Task to complete: The copy you return must begin at the line containing "Instruction: Expand the" and end at the final line of the listing below, with every picture left out.

Data extract:
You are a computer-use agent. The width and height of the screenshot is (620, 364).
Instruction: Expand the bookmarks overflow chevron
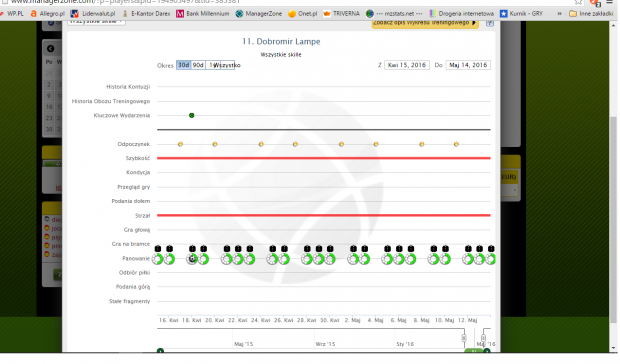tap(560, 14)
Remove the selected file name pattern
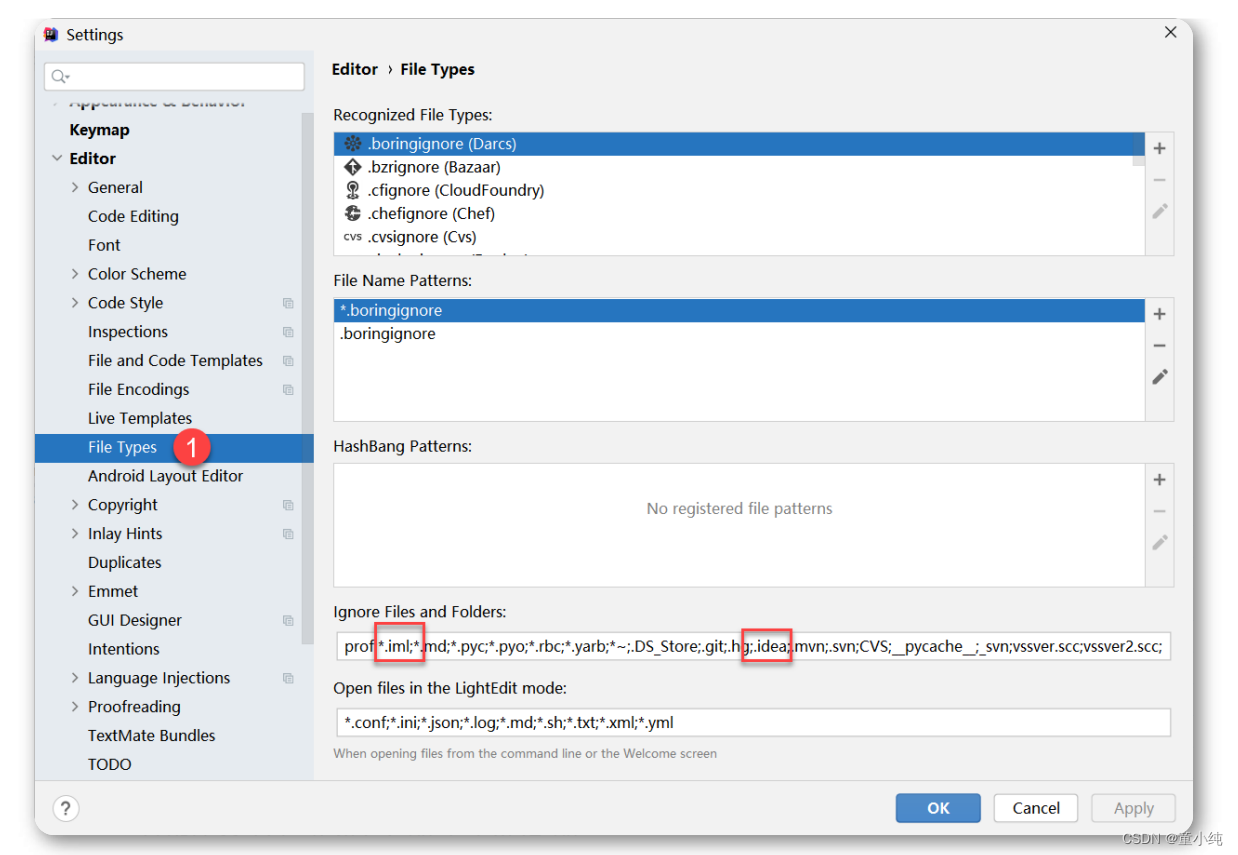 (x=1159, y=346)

Task answer:
Instruction: Expand the bookmarks overflow chevron
tap(560, 14)
Remove the selected file name pattern
 (x=1159, y=346)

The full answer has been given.